Back on March 6, I published a post all about the Stamp Collecting Starter Packs that North Toronto Stamp Club member Lisa Tam described in the NTSC's March 2024 newsletter. Well, I'm happy to report that all four of the Starter Packs have found their way out of the free neighbourhood library just around the corner from our house!

On our neighbourhood walks, I put one pack in the library per week. (OK, one week we didn't walk due to the unseasonal weather!) And one by one, they all disappeared. I have no idea where they went or who has them, or whether the library owner just removed them and trashed them (boy, I hope not)! I have to believe they have found a good home. So, of course it was time to produce more. This time, as a sequel, I built six packs, each containing 60 stamps. About 20 topicals (space, animals, sports etc.), 10 US, 10 Canada and 20 worldwide including some CTO. The assembled pack contents on my Michaels lap/sorting tray:
Using Lisa's printed pdf backer sheet that I colour-printed and cut, I also included a sky-blue yardstick piece (since I didn't do two-sided printing) and stapled the 'Casper Crystal Clear Self-Sealing Bag' from the dollar store all together. Over the next couple of weeks, we'll place these in the library in our walks and see what happens!

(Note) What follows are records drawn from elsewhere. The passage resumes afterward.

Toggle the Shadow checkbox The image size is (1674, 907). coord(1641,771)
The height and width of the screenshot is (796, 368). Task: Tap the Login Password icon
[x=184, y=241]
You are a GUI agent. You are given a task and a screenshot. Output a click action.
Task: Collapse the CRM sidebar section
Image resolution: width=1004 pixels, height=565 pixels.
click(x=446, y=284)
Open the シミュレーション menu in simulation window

UPDATE: All five packs that I've put out so far at our nearest neighbourhood free sidewalk library have been taken, often within a couple of days. One left to go before we move to Stamp Collecting Starter Packs 3.0!

Friday, 12 April 2024

Levelling the Album Playing Field

Ever since I began my Long and Noble Crusade a year ago, I've been albumizing stamps. First from the Keep baggie, then from the sorted-by-country two-row box of glassines, and recently, from recent stamp-show-finds sorting, and most recently some Keep baggie British Commonwealth! I ended up with a 1.5 inch-thick file folder of album pages (below) ready for mounting in my four Traveler albums (top photo).
Some of my own pages, designed in MS Word, mounted and ready to go in albums. As my Dad used to say, you can never go wrong with 'British Colonials'!

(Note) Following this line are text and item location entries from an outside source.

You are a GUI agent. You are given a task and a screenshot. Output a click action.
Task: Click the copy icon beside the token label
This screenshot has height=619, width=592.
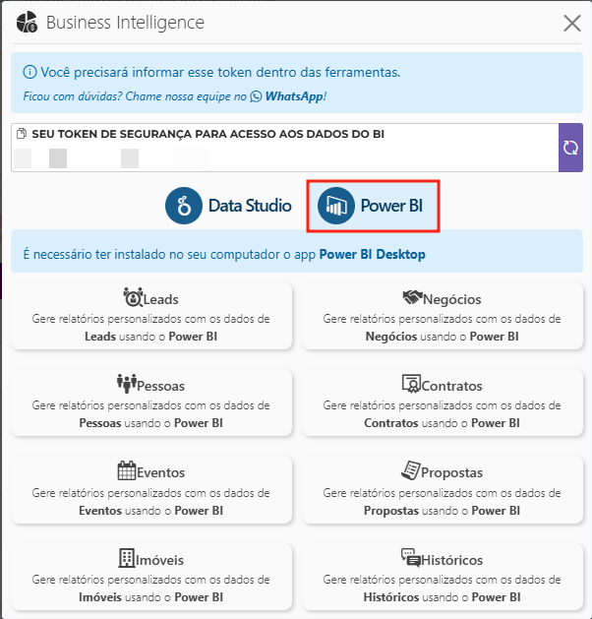(23, 134)
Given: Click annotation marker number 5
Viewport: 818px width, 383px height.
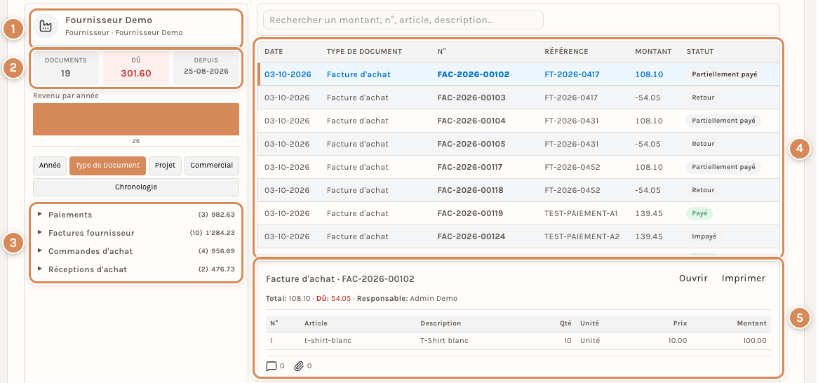Looking at the screenshot, I should (x=799, y=318).
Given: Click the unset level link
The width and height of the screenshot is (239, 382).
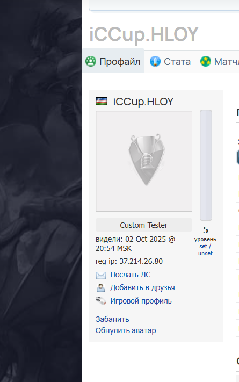Looking at the screenshot, I should (205, 253).
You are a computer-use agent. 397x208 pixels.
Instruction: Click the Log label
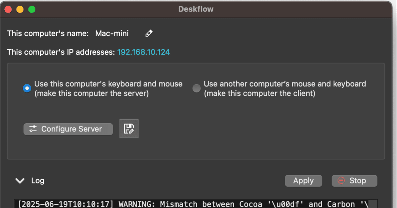pyautogui.click(x=37, y=181)
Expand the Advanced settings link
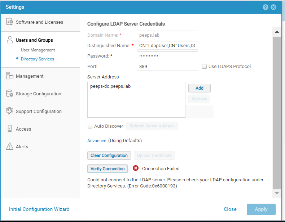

I knew that my albums would be bursting if I added all those pages. And since I haven't come across a fifth Traveler album, it's probably best to hold the line at four albums for all those smaller country collections.So, like the breaking-out of my Germany, France, West Indies etc. into new albums, I decided to remove Switzerland, Netherlands and Scandinavia for separate albums in future. I then went through the rather laborious, though enjoyable process of removing ALL pages from ALL albums, so they could have the new pages interleaved and all four albums 'levelled' so the covers wouldn't be under pressure! I added some reinforcements to punched holes and double-checked the order of the pages. Broken-out countries (below - left) with two albums' worth of loose pages stacked at right:
Feeling empty as a drum:
The removal complete, all pages stacked at right totalling about 5.5 inches of compressed height. I toyed with various ideas of levelling: actual levelling with a level, weighing, etc. I wanted each album to start and finish cleanly, country-wise and thickness-wise. 

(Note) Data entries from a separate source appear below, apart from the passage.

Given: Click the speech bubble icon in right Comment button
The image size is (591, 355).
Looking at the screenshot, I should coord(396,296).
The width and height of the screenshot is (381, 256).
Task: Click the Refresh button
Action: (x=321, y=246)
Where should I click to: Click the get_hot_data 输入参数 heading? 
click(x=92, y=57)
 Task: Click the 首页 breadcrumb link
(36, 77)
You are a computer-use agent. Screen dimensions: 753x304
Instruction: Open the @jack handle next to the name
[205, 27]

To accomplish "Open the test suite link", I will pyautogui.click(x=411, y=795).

A variety of original Traveler pages, photocopied pages, pages from more than one album, pages I printed myself, and Canadian Wholesale Supply pages - all of varying sizes but each needing two holes punched to go into the original two-post binders. Only one of the Travelers is my original one - other three have been bought at stamp shows, and the fourth has a plastic, not cardboard binding with posts inside.
Levelling underway! Each album's about-to-be pile of pages was a compressed height of 1.5 inches. Ish.
The finished products! All punched, put on album posts, screwed in and ready to shelve:
You can see the basic cardboard albums are looking well-used. And that's the way we like them!